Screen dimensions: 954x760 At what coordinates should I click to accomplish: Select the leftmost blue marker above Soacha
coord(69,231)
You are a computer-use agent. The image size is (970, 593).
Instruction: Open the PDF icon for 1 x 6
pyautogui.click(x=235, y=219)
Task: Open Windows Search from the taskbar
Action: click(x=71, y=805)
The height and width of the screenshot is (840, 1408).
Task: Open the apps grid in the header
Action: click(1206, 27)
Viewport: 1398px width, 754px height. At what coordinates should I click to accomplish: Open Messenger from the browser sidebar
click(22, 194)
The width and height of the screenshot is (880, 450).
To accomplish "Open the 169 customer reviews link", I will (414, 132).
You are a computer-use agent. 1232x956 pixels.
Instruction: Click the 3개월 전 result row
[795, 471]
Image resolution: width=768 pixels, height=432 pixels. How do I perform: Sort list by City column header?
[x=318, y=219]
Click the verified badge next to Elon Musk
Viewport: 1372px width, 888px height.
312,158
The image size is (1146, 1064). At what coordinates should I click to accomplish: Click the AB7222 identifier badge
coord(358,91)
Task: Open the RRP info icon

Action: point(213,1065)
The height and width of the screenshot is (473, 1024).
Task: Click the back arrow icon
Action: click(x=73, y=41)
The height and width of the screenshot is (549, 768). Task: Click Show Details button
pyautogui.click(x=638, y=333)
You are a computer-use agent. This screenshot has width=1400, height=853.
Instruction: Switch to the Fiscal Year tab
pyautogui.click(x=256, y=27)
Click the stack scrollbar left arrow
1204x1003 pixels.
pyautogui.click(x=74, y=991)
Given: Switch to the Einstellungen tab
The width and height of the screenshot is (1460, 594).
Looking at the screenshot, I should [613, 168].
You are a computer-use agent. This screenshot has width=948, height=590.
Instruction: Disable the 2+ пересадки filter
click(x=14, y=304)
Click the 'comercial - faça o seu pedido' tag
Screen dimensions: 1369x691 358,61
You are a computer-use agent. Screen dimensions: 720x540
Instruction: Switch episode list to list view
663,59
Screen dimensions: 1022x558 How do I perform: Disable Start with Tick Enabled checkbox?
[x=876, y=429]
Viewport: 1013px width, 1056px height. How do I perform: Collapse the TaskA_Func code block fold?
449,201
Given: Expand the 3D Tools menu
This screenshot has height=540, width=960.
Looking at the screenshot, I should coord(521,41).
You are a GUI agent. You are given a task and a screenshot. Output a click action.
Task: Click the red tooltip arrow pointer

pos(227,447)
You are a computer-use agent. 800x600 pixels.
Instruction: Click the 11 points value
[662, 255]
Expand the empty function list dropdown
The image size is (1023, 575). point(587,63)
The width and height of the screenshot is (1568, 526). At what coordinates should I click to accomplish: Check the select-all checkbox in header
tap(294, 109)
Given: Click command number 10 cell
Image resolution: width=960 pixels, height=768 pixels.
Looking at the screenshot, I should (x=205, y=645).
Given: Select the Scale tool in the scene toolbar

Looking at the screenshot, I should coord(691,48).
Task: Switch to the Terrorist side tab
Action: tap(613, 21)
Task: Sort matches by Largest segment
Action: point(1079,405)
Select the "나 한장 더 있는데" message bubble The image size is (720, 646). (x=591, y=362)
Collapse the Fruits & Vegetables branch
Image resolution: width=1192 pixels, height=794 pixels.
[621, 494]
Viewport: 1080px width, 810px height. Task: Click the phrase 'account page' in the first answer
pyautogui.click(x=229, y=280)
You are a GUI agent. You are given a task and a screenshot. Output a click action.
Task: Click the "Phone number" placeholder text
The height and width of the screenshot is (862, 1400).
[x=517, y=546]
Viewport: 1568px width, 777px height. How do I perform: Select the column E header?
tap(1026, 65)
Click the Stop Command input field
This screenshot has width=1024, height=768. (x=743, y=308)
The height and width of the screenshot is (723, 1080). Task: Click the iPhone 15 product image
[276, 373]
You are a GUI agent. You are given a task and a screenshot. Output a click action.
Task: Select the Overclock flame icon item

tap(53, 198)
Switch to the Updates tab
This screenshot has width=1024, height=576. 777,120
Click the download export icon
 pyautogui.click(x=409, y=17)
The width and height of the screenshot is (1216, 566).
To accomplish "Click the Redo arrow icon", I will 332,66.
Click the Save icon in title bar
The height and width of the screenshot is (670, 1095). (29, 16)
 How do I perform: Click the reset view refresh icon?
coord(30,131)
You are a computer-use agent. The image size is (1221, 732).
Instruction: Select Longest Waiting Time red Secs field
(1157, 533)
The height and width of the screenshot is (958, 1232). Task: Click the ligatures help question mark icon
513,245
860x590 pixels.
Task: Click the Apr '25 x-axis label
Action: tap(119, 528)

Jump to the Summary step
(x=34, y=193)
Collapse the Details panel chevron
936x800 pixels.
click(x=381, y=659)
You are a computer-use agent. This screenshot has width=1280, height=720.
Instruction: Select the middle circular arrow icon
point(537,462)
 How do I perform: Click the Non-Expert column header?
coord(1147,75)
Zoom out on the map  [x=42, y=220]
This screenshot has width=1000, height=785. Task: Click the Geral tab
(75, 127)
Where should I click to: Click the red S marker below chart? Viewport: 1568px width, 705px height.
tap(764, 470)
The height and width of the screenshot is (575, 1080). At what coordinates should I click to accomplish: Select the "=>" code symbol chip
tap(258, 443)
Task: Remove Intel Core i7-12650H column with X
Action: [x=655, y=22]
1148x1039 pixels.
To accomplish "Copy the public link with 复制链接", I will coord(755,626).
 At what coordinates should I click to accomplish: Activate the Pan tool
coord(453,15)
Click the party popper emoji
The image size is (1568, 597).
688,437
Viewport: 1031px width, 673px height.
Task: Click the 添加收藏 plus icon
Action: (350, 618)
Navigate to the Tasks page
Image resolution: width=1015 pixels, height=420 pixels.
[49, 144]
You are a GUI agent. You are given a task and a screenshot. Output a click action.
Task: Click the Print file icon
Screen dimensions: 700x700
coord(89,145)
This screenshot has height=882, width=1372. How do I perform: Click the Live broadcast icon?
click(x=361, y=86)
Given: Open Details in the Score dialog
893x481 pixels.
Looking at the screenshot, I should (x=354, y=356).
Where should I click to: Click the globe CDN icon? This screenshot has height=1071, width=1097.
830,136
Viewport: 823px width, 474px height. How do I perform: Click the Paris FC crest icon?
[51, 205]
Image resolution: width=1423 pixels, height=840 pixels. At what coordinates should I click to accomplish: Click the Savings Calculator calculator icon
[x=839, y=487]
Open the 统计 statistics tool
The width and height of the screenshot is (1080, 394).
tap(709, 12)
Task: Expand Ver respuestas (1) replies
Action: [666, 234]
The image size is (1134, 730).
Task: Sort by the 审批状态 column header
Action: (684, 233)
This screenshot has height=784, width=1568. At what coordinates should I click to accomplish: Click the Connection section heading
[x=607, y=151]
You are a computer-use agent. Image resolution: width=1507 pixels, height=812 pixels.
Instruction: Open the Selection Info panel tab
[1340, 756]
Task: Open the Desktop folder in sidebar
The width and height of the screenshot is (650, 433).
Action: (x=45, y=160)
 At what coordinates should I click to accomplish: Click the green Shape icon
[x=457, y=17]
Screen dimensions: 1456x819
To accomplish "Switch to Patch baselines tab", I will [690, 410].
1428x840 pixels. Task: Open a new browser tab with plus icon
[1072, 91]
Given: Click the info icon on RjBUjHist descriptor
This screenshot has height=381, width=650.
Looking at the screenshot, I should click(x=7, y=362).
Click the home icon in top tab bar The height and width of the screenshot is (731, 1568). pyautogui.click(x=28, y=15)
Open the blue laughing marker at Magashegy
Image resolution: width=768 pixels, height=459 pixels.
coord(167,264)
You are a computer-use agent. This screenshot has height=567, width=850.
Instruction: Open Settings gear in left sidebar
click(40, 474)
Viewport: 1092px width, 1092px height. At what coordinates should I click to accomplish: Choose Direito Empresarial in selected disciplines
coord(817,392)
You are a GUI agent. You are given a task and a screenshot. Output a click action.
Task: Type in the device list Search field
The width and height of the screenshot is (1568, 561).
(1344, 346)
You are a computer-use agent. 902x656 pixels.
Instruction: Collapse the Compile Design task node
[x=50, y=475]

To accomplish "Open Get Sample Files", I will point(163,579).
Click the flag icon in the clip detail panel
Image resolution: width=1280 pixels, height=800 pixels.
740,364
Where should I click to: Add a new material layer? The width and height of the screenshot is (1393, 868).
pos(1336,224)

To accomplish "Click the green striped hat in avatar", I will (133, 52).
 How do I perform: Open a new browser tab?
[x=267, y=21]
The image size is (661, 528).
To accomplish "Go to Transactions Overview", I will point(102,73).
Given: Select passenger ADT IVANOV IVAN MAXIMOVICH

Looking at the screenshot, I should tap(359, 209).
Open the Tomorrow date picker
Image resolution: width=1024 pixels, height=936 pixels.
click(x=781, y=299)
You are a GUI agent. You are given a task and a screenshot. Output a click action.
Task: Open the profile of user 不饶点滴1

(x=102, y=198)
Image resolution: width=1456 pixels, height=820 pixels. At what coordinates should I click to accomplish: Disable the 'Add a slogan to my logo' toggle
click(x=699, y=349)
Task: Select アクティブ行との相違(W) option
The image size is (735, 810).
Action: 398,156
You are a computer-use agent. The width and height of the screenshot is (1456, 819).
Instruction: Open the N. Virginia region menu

+===+

## SHORT EXERCISE
Copy out the part of the listing that opens with the line containing "Click the Save icon in title bar" and closes with the line containing "click(x=381, y=659)", reproducing every line exactly as it appears.

## ANSWER FOR THE TASK
Click the Save icon in title bar
The height and width of the screenshot is (670, 1095). (29, 16)
 How do I perform: Click the reset view refresh icon?
coord(30,131)
You are a computer-use agent. The image size is (1221, 732).
Instruction: Select Longest Waiting Time red Secs field
(1157, 533)
The height and width of the screenshot is (958, 1232). Task: Click the ligatures help question mark icon
513,245
860x590 pixels.
Task: Click the Apr '25 x-axis label
Action: tap(119, 528)

Jump to the Summary step
(x=34, y=193)
Collapse the Details panel chevron
936x800 pixels.
click(x=381, y=659)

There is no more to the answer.